• _Cosa fare_
1. Nel brano sulla sicurezza sul lavoro, quale articolo della Legge 20 maggio 1970, n. 300 attribuisce ai lavoratori il diritto di controllare l'applicazione delle norme per la prevenzione degli infortuni?
2. Prosegui il brano sulla sicurezza sul lavoro a partire dal punto in cui termina.

• _Estratto della pagina_
..............................

Sarebbe auspicabile, ai fini del costante miglioramento della professionalità e della qualità della vita sul lavoro, che ogni lavoratore venisse inserito in quell’insieme di persone, mezzi e sistemi finalizzati all’attività di prevenzione, obiettivo peraltro sancito dell’art. 20[15], comma 1 del D. Lgs. 81/2008 che prevede che i lavoratori debbano “contribuire, insieme al datore di lavoro, ai dirigenti e ai preposti, all’adempimento degli obblighi previsti a tutela della salute e sicurezza sui luoghi di lavoro” ed ancora, in caso di eventuale condizione di pericolo di cui vengano a conoscenza “adoperarsi direttamente, in caso di urgenza, nell’ambito delle proprie competenze e possibilità (…) per eliminare o ridurre le situazioni di pericolo grave o incombente”.

È fondamentale quindi che il lavoratore ricevuta formazione, informazione ed addestramento, abbia conoscenza degli argomenti esplicitati nel DVR in relazione alla valutazione dei rischi a cui risulta esposto. Basti pensare all’eventualità che lo stesso possa essere chiamato a svolgere un ruolo attivo per quanto riguarda la tutela di salute e sicurezza sul luogo di lavoro.

Tale concezione è in linea con quanto disciplinato dalla Legge 20 maggio 1970, n. 300, il cui art. 9[16] a fronte della quale: “I lavoratori, mediante loro rappresentanze” – RLS – “hanno diritto di controllare l’applicazione delle norme per la prevenzione degli infortuni e delle malattie professionali e di promuovere la ricerca, l’elaborazione e l’attuazione di tutte le misure idonee a tutelare la loro salute e la loro integrità fisica”.

..............................

• _Dati forniti_
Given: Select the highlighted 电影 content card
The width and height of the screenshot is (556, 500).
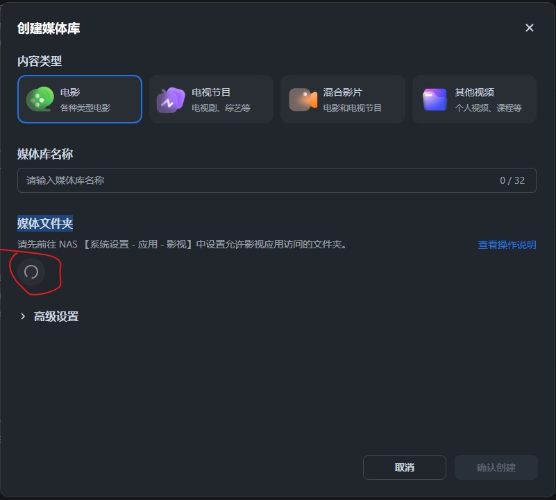Looking at the screenshot, I should (79, 98).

..............................

• _Risposte_
1. L'art. 9.

2.
In conclusione, la qualità della vita nell’ambiente di lavoro può essere garantita da una partecipazione equilibrata del lavoratore alle tematiche di salute e sicurezza del luogo di lavoro, e ciò non può prescindere da un atteggiamento propositivo e collaborativo, sia da parte della direzione che da quella dei dipendenti.

[1] “Esclusione dal diritto di accesso”

[2] “Definizioni e principi in materia di accesso”

[3] “Attribuzioni del rappresentante dei lavoratori per la sicurezza”

[4] Caso Esselunga

[5] “Trasparenza”

[6] “Ambito di applicazione del diritto di accesso”

[7] D. Lgs. N° 195 del 2005, art. 2 lettera a), sub 1.

[8] D. Lgs. N° 195 del 2005, art. 2 lettera a), sub 2.

[9] D. Lgs. N° 195 del 2005, art. 2 lettera a), sub 6.

[10] D. Lgs. n. 195 del 2005, art. 2  lettera a), sub 3

[11] “Obblighi del datore di lavoro e del dirigente”

[12] “Informazione ai lavoratori”

[13] “Attribuzioni del rappresentante dei lavoratori per la sicurezza”

[14] “Definizioni”

[15] “Obblighi dei lavoratori”

[16] “Tutela della salute e dell’integrità fisica”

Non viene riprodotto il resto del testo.